3. Make sure you click offline
Viewing the space matters, but I really believe the tour’s (or video tour’s) most vital function is to check for chemistry. You can walk on the porch and say, “Wow, so nice!” as much as you want, but what you’re really figuring out is: Is this a person who I feel comfortable being around for potentially 24/7?
People are generally bad at assessing themselves accurately, so use concrete examples when describing living styles: Are dishes washed immediately or within 24 hours? If you’re having “a few people over” for your birthday, does that mean your three closest friends come to play Catan or is it a euphemism for a party? If someone dates a guy with a foot fetish, would all other roommates be willing to wear socks until he leaves?
If the tour is going well, less comfortable questions (credit, Covid, substances, quasi-live-in partners) can be broached. I haven’t personally asked for former-roommate references, but it could be a good idea.
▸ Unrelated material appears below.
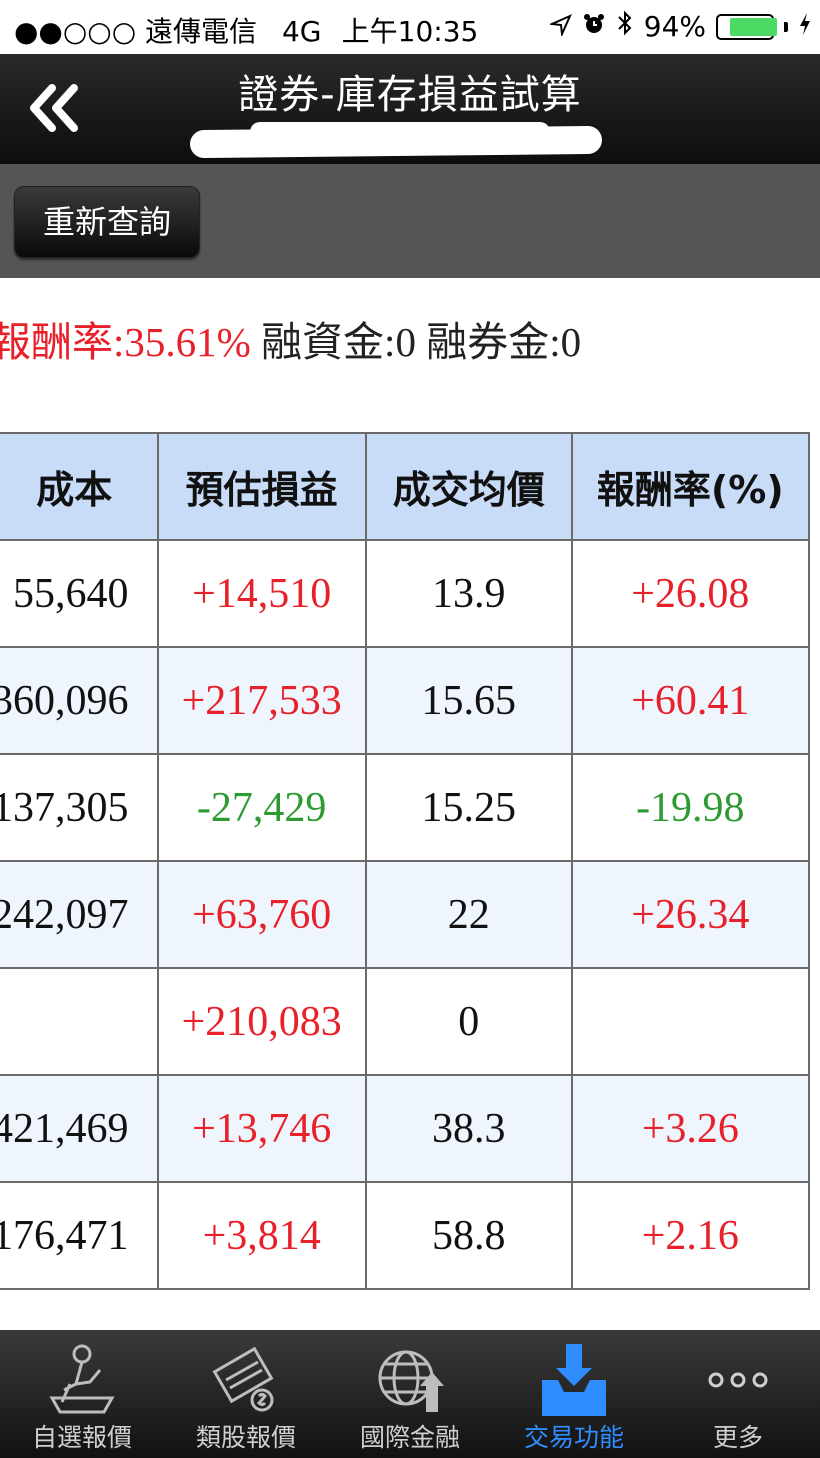 This screenshot has height=1458, width=820. Describe the element at coordinates (468, 914) in the screenshot. I see `cell-avg-price: 22` at that location.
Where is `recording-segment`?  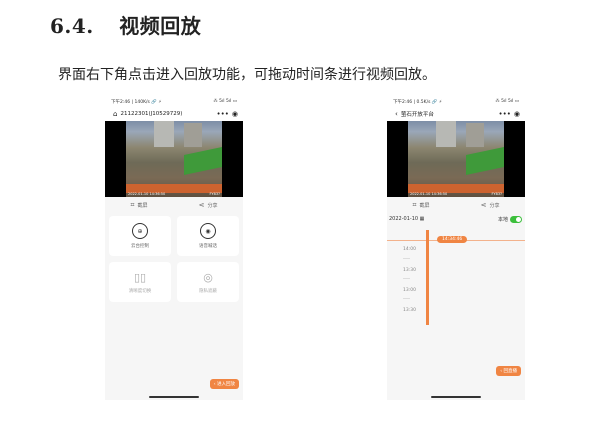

Google the person, obviously. Heed red flags — they’re on their best behavior now, so if they’re pushy about moving in or loudly identify as “no drama,” these traits will only magnify later.
You don’t have to come out of the tour with a decision, but shoot for a timeline, probably within the week. If you visited a place and liked it, send a message saying so. It’s fine if you’re still talking to other potential roommates; you’re a single girl. Err lightly on the side of exclamation point overuse.
4. Move in
Within the first week, invite your roommate to drink wine or alternative beverages in the living room while you watch TV. I like The Bachelor, since it was made to help you talk to people with whom you have nothing in common. If you spend time together early on, it’s easier to not scurry into your room and hide every time they use the kitchen. Maybe you’ll be friends; maybe you’ll get in a temperature battle and one day wake to find they’ve literally unscrewed the thermostat from the wall to prevent you from using it, and this whole guide has led you astray. Either way, your search is over — you have a roommate!
OPTIONAL BUT RECOMMENDED: Actually be a good roommate
How does one become a good roommate? There are the obvious factors: taking out the trash, breezily asking someone to wash their plates without making it sound like a confrontation, not sneaking a bit of their leftovers and then moving the rest around with a fork so it looks like you didn’t. There are also less tangible qualities, like abstaining from self-aggrandizing when you bravely replace the toilet paper as if you’re never mildly annoying to live with, which you are. If you can honestly say that you’ve never dribbled coffee grounds by the trash or woken everyone with an alarm or hogged the freezer with microwave meals, then great, but you should know that your roommates don’t think you’re not annoying — they think you’re high-strung and stressful to be around. Put in effort, but also recognize that you and your roommates are fallible humans embarking on a historically unnatural form of cohabitation.
If all else fails, then who knows — maybe it’s time to drop out of your MFA, look for a job that pays you a livable salary, find your own studio apartment, and stop living with strangers from the internet. This is a pretty common plan of action. Alternatively, you could just open your laptop back up and reactivate your Facebook all over again.
Ilana Bean is a writer and MFA candidate at the University of Iowa.